December 4, 2019 | View PDF

Courtesy Photo

Caitlyn Fong, Davita Bird, and Julia Curd worked through a series of difficult cyber security challenges at the 16th annual Cyber Security Awareness Week competition, held Nov. 6-9 in New York City.

The honors just keep coming for Niwot students and budding infosec experts Davita Bird, Julia Curd, and Caitlyn Fong. Last month, the trio was one of two all-girls teams invited to compete in the 16th annual Cyber Security Awareness Week competition, the largest student-run contest of its kind.

"It was awesome to be one of the two girls teams," Curd said of the three-day event, which was held at the NYU Tandon School of Engineering in Brooklyn, from Nov. 6-9. "We actually ended up making friends with the other team, and they were super awesome."
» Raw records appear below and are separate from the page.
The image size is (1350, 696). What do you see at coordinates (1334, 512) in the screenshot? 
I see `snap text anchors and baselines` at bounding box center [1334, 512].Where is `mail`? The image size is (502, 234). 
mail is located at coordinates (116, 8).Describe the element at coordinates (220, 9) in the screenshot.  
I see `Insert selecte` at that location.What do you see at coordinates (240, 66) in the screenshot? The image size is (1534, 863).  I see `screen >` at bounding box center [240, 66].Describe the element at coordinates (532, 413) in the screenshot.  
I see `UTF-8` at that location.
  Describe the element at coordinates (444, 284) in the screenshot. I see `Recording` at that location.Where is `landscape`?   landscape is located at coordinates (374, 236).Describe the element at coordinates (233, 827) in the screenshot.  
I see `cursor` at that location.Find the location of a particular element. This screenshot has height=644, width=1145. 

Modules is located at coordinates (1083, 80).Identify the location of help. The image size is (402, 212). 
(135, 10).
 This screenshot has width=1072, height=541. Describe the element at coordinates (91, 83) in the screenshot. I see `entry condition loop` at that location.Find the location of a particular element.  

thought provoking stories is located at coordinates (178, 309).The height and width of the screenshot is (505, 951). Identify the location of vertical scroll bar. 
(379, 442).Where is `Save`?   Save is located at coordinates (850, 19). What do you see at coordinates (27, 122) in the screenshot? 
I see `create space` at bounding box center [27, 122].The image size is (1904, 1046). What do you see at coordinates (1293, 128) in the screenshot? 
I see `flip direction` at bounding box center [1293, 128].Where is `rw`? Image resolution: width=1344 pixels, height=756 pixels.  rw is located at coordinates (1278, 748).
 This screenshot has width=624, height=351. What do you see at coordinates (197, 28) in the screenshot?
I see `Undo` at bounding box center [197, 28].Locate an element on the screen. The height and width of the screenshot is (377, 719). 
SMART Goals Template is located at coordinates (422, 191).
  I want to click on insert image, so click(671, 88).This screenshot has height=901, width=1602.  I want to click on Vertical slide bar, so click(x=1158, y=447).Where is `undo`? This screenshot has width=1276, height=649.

The competition featured 180 teams from around the world, competing for more than $1 million in scholarships. The all-girls teams were invited as part of CSAW's efforts "to employ the games as a gateway to a field in which women represent only 24 percent of the global workforce," according to the competition website. Earlier this year, Bird, Curd, and Fong competed Girls Go CyberStart security challenge, a similar venture sponsored by the SANS Institute in Bethesda, Md., and were the top finishers in Colorado. For Curd, these initiatives are sorely needed for girls considering their future careers.

Courtesy Photo

All-girls teams from Niwot (Caitlyn Fong, Davita Bird, and Julia Curd) and Poolesville, MD were invited to participate in the 16th annual Cyber Security Awareness Week competition, held Nov. 6-9 in New York City.

"I think it is so important that CSAW provided the opportunity for some all-girls teams to go because out of all the STEM fields cybersecurity is one of the least diverse," she said.

Unfortunately, the Niwot girls didn't finish among the top teams in Brooklyn, but Curd said the challenging puzzles made the event a valuable learning experience.

"Friday was the actual competition, and the premise was we were given a couple of websites and tasked with finding the vulnerabilities of them. We used lots of SQL injection, source code, directory traversal, and some cross site scripting in our investigation. It turns out the mayor was corrupt and using the town's traffic lights to mine bitcoin."

The team also made some valuable connections.

"We had the opportunity to meet lots of people in the industry and learn a lot about working in cybersecurity," she said. "We had tons of fun in New York and were so thrilled to be invited and experience this amazing opportunity."